TASK BRIEF: The response must consist of the lines below from the one with "Given: Click Añadir Formulario de Contacto" through the one with "This screenshot has width=558, height=342.", exactly as they appear and with both ends kept.

(Beginning of MATERIAL PROVIDED)

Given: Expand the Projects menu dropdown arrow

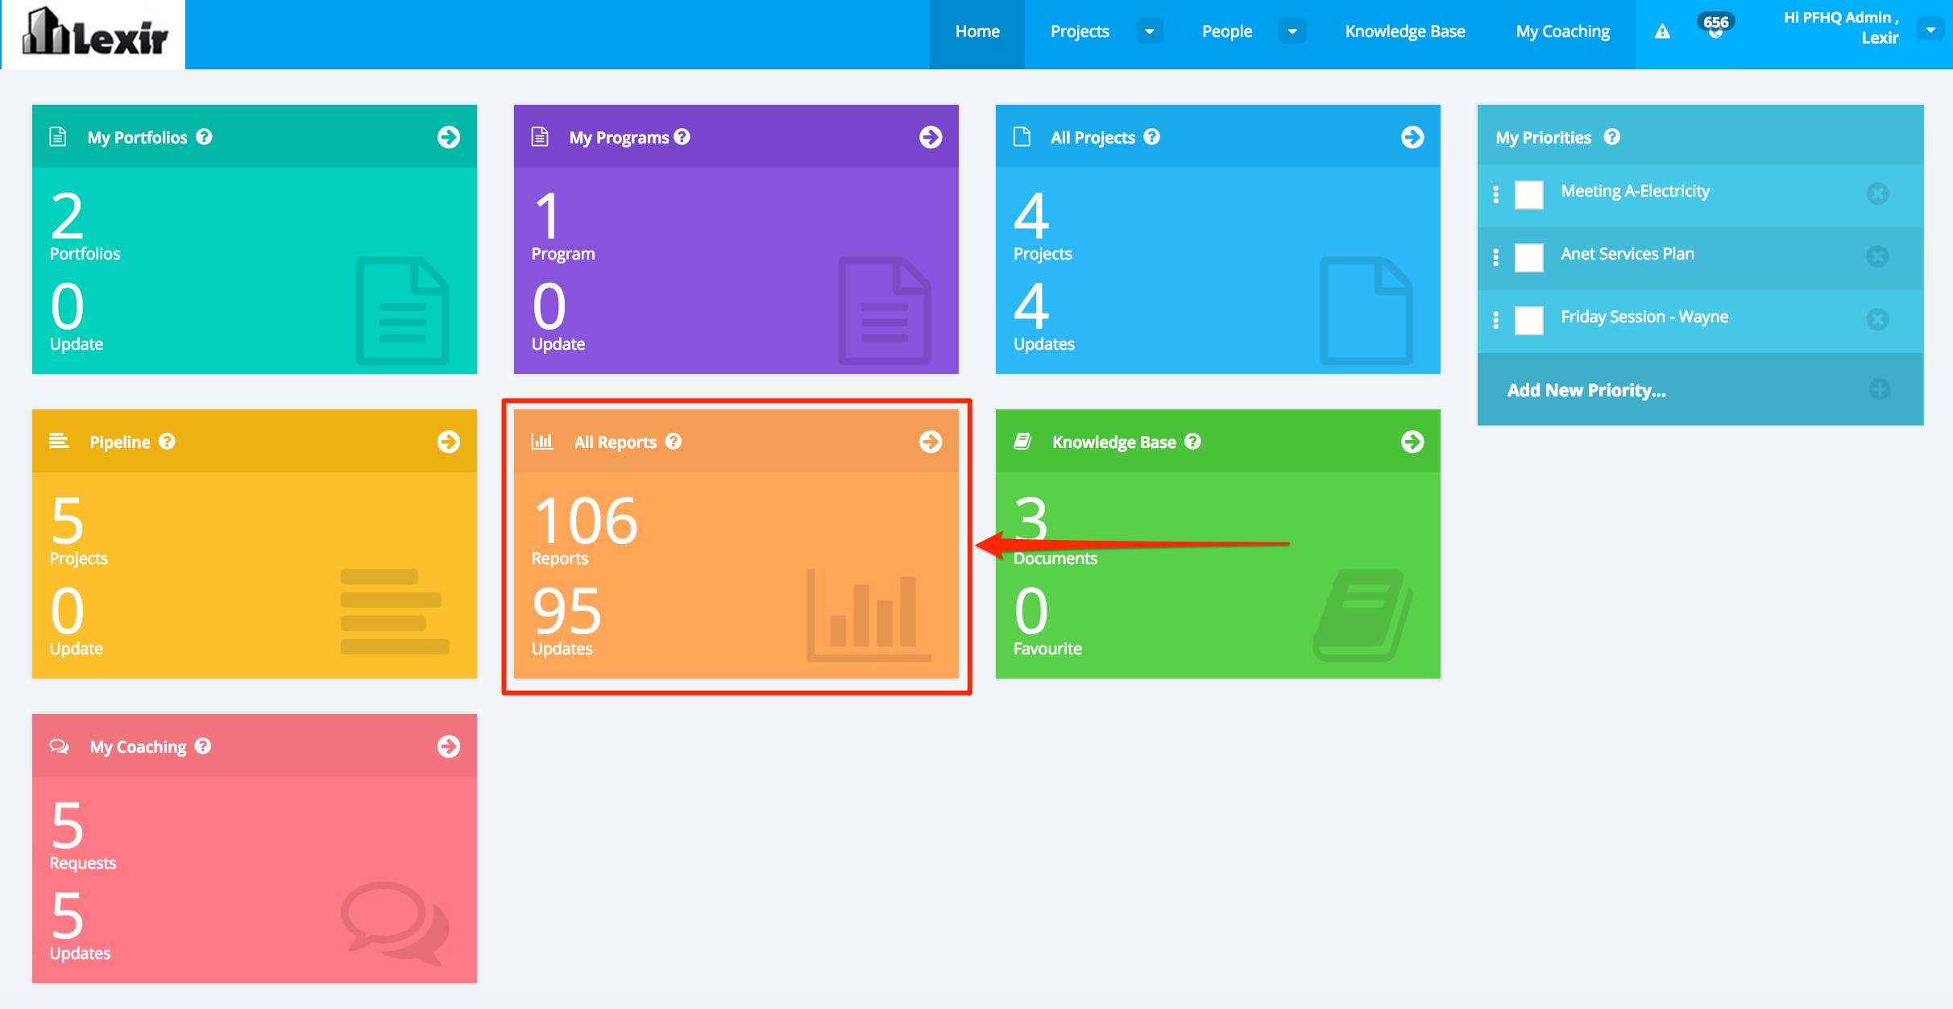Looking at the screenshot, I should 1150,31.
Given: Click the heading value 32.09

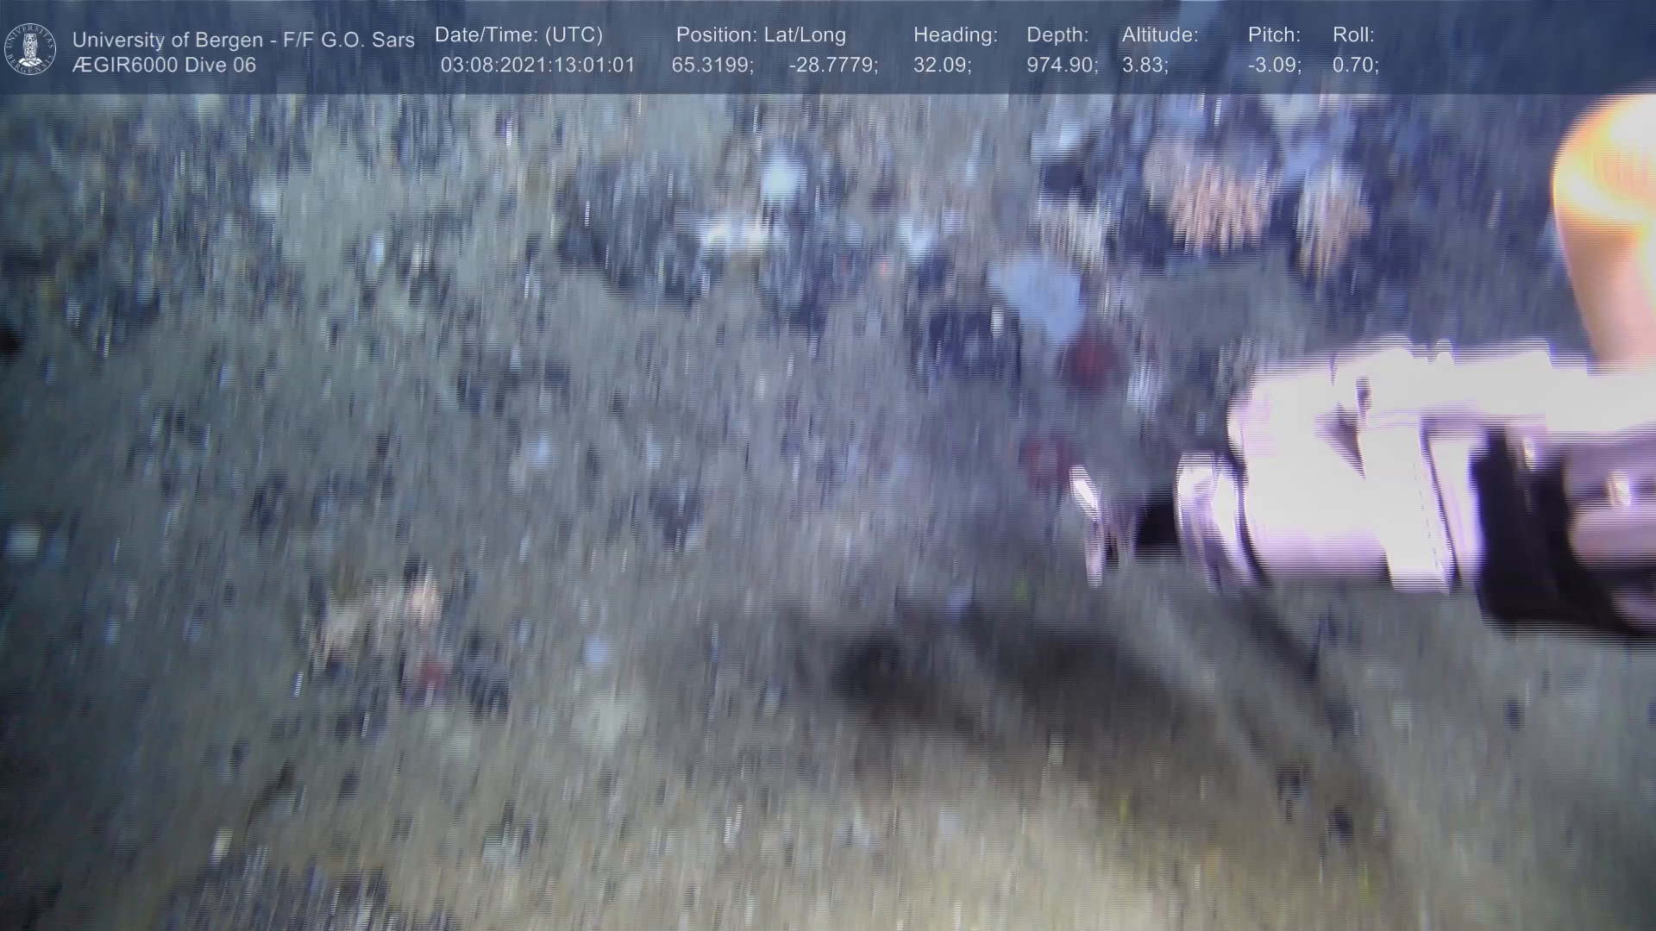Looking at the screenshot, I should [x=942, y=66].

(End of MATERIAL PROVIDED)
(Beginning of MATERIAL PROVIDED)

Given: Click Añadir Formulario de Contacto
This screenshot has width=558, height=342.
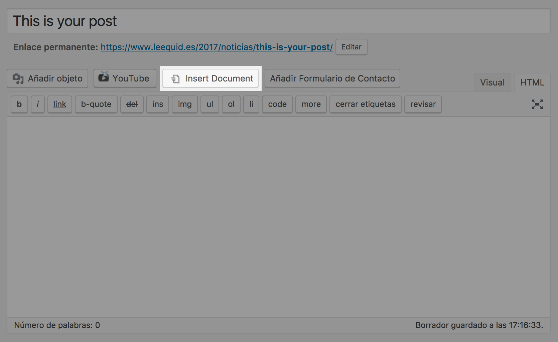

(End of MATERIAL PROVIDED)

ANSWER BOX:
Given: Click Añadir Formulario de Contacto
This screenshot has width=558, height=342.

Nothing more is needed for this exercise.